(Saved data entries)
□ □ □
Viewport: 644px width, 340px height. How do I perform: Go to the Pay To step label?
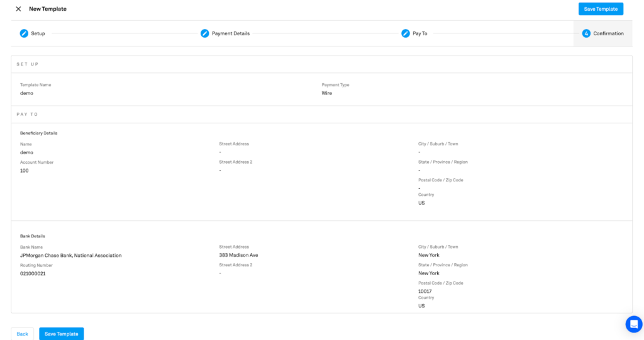tap(419, 33)
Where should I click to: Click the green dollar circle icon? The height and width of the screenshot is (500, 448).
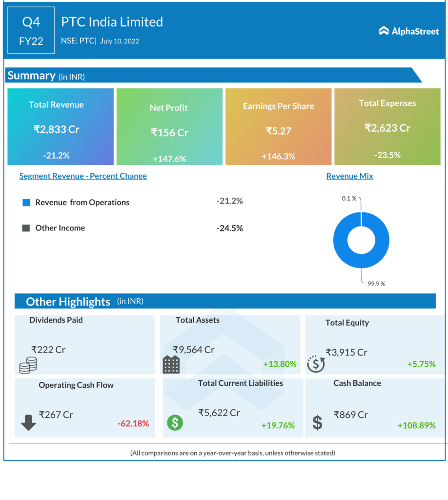pyautogui.click(x=175, y=422)
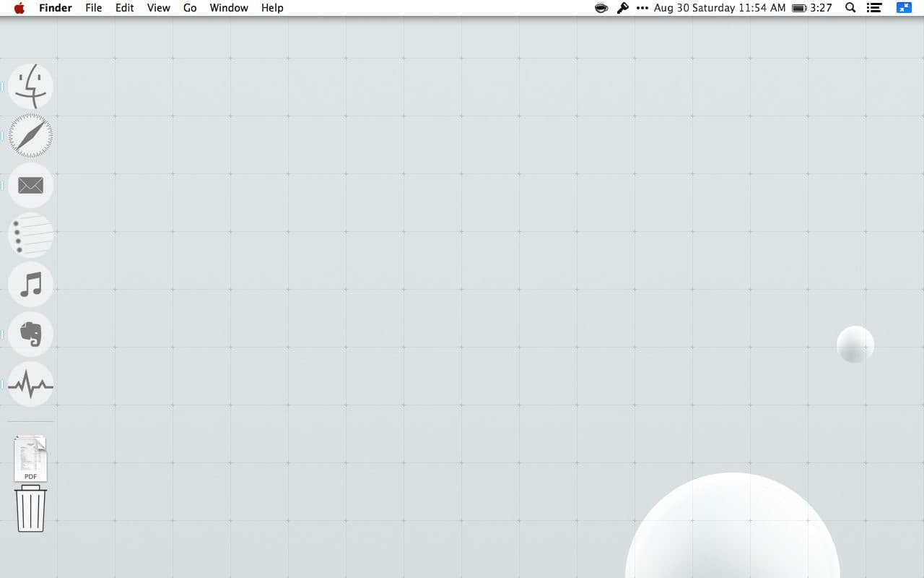Open the Reminders app in dock
Image resolution: width=924 pixels, height=578 pixels.
click(30, 235)
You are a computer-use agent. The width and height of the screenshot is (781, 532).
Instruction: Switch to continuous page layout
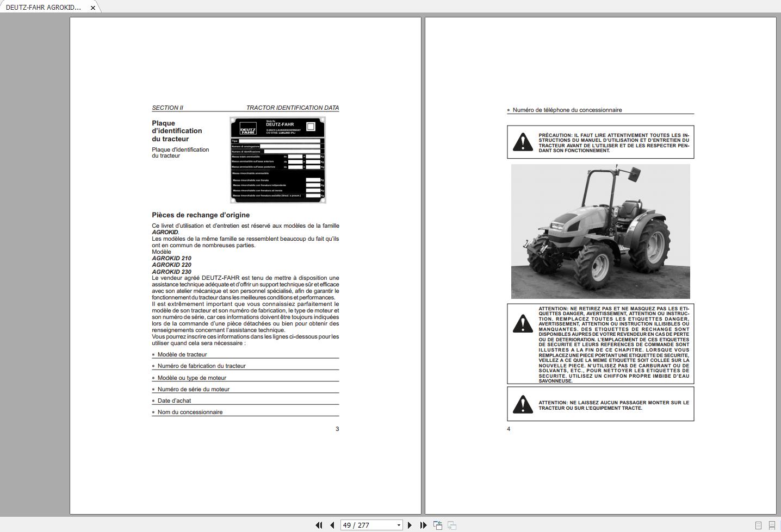[x=772, y=525]
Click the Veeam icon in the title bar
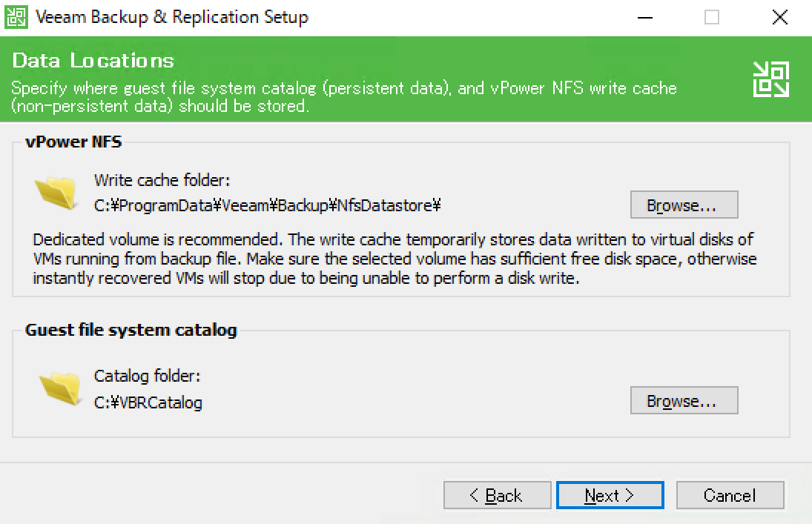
□ □ □
BRIEF —
What is needed is every entry above, repeated exactly, with the pictures dropped.

ANSWER BOX —
Viewport: 644px width, 340px height. How do I perform: Go to the Pay To step label?
tap(419, 33)
Where should I click to: Click the green dollar circle icon? The height and width of the screenshot is (500, 448).
pyautogui.click(x=175, y=422)
Open the Reminders app in dock
Image resolution: width=924 pixels, height=578 pixels.
click(30, 235)
You are a computer-use agent. The width and height of the screenshot is (781, 532).
Instruction: Switch to continuous page layout
[x=772, y=525]
Click the Veeam icon in the title bar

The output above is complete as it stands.